▶ _Problem to work on_: With the pictures left out, restate exactly the part below that opens with the line containing "Given: Focus the" and closes with the line containing "You are a GUI".

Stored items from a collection
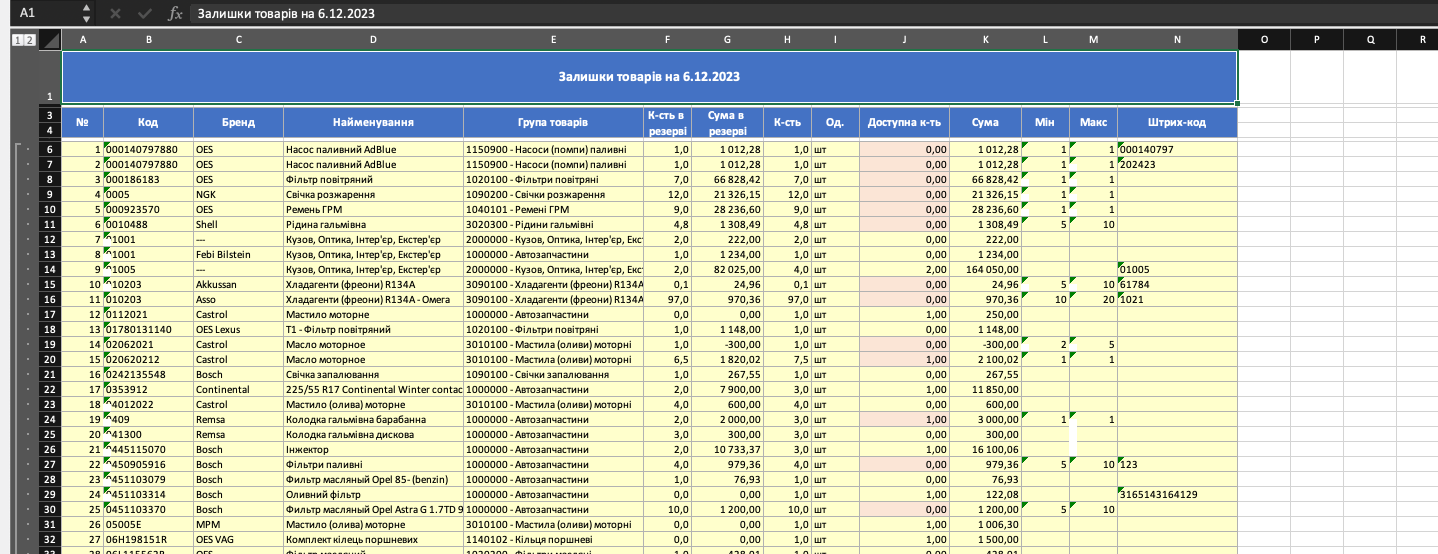Select the blue title cell 'Залишки товарів'
The height and width of the screenshot is (554, 1438).
coord(649,76)
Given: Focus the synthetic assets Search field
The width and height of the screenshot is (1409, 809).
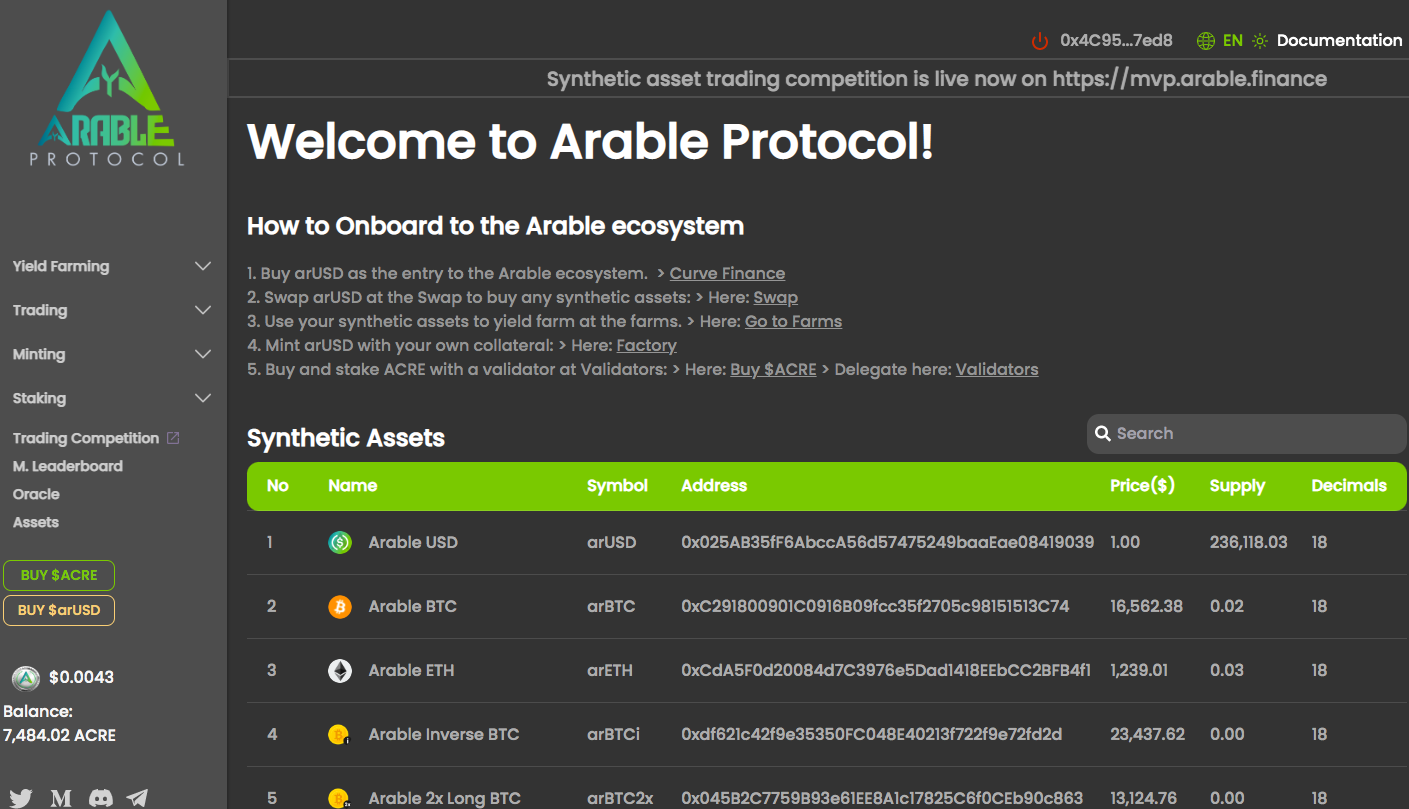Looking at the screenshot, I should click(x=1246, y=434).
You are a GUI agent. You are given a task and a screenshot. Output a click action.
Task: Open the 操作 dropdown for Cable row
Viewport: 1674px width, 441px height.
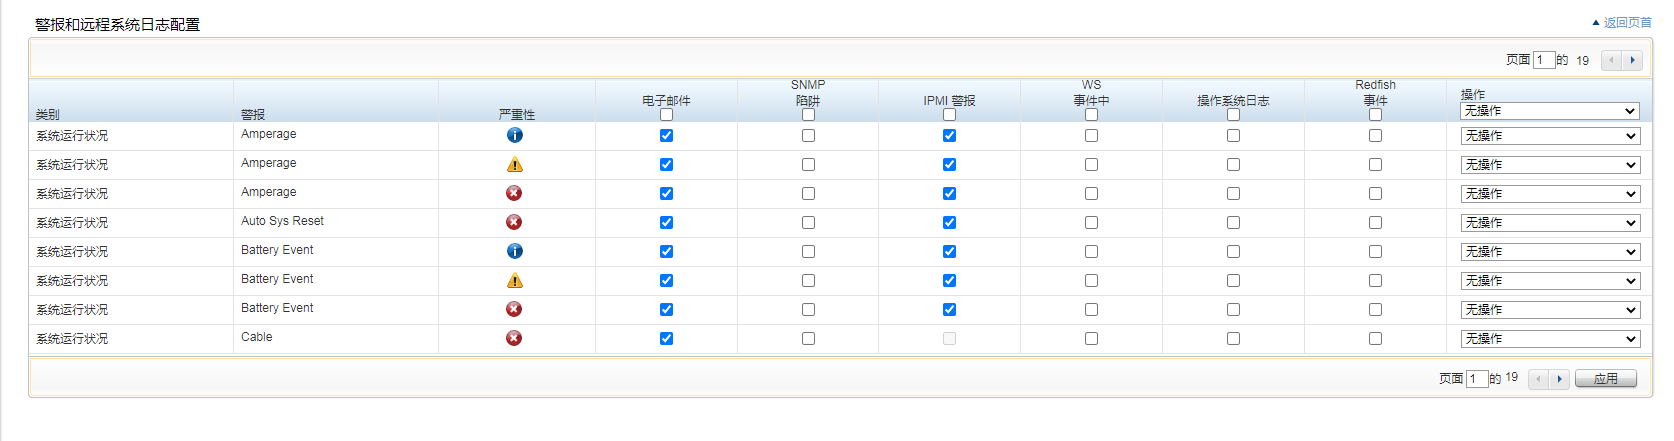tap(1549, 339)
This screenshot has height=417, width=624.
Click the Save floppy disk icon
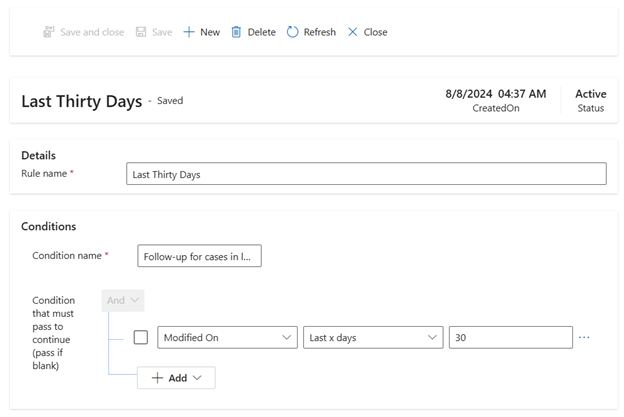(x=141, y=32)
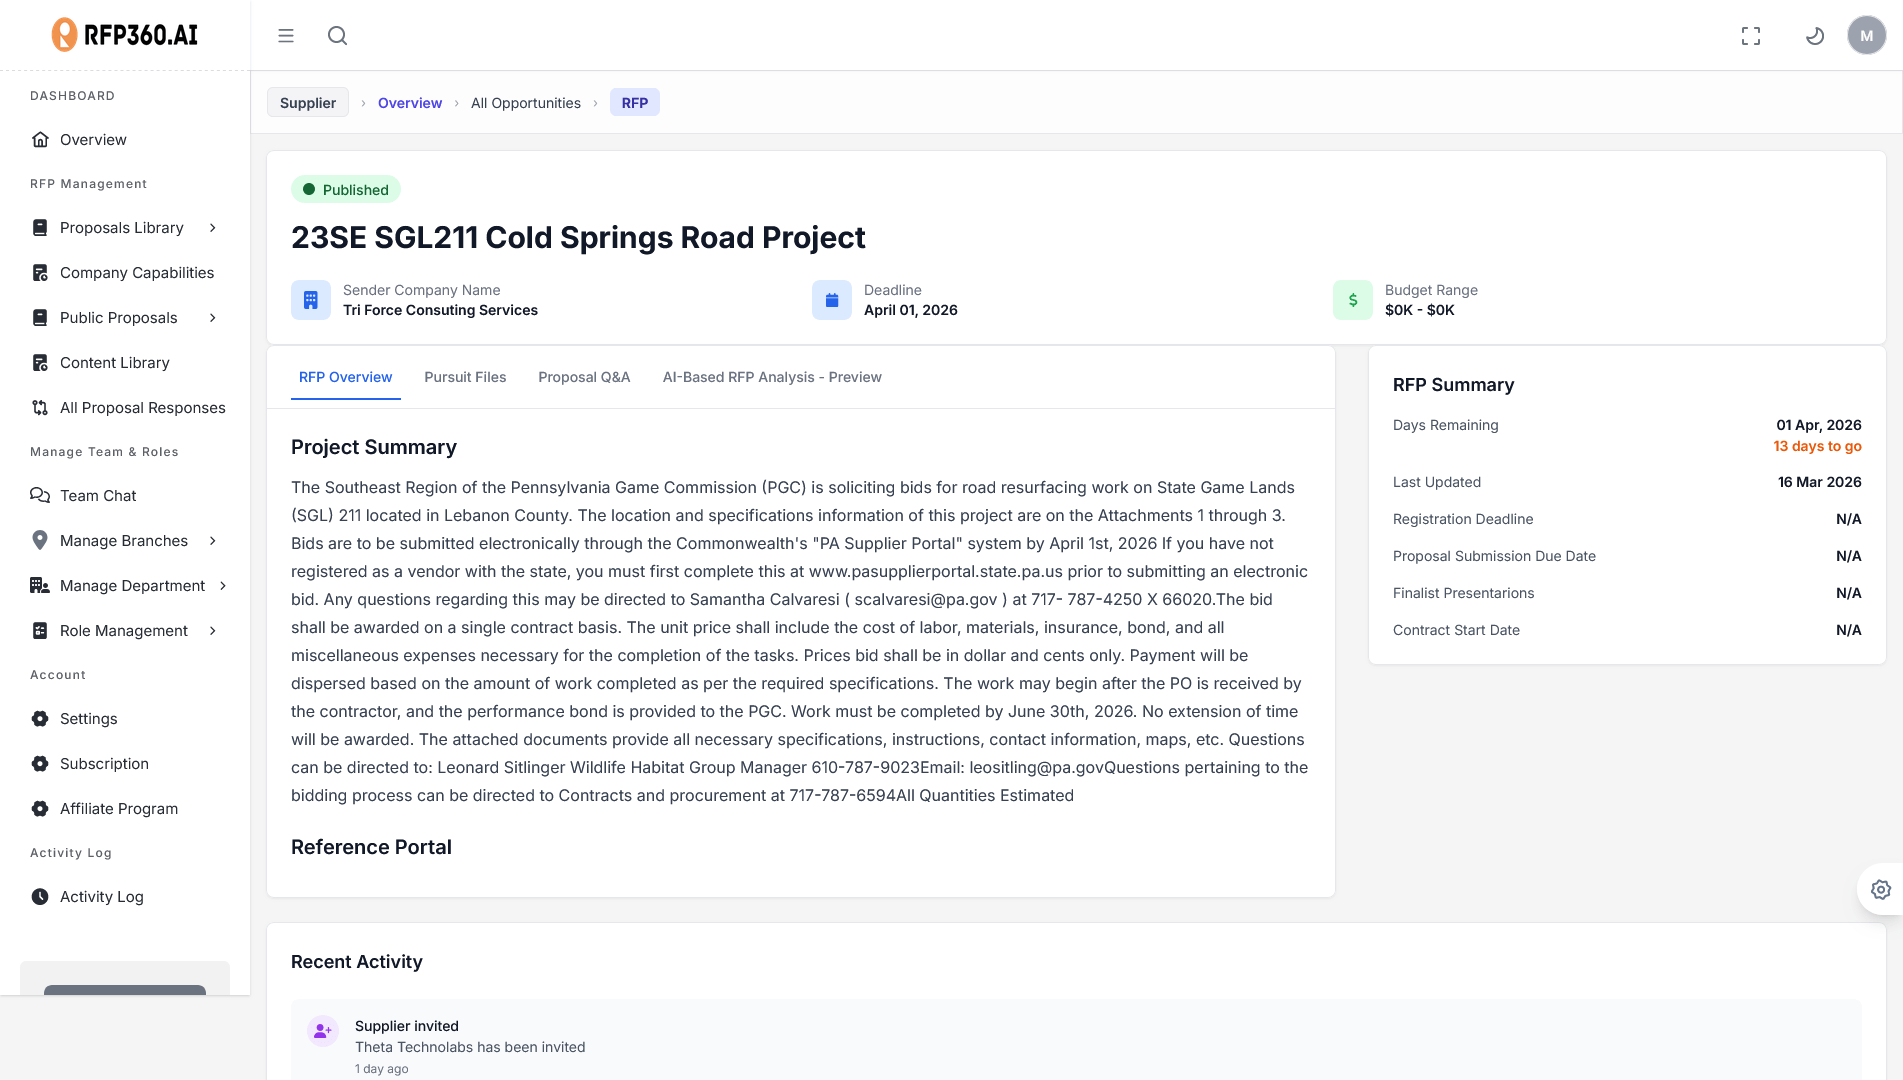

▶ _Your solution_:
Given: Focus the synthetic assets Search field
The width and height of the screenshot is (1409, 809).
Looking at the screenshot, I should click(x=1246, y=434).
You are a GUI agent. You are given a task and a screenshot. Output a click action.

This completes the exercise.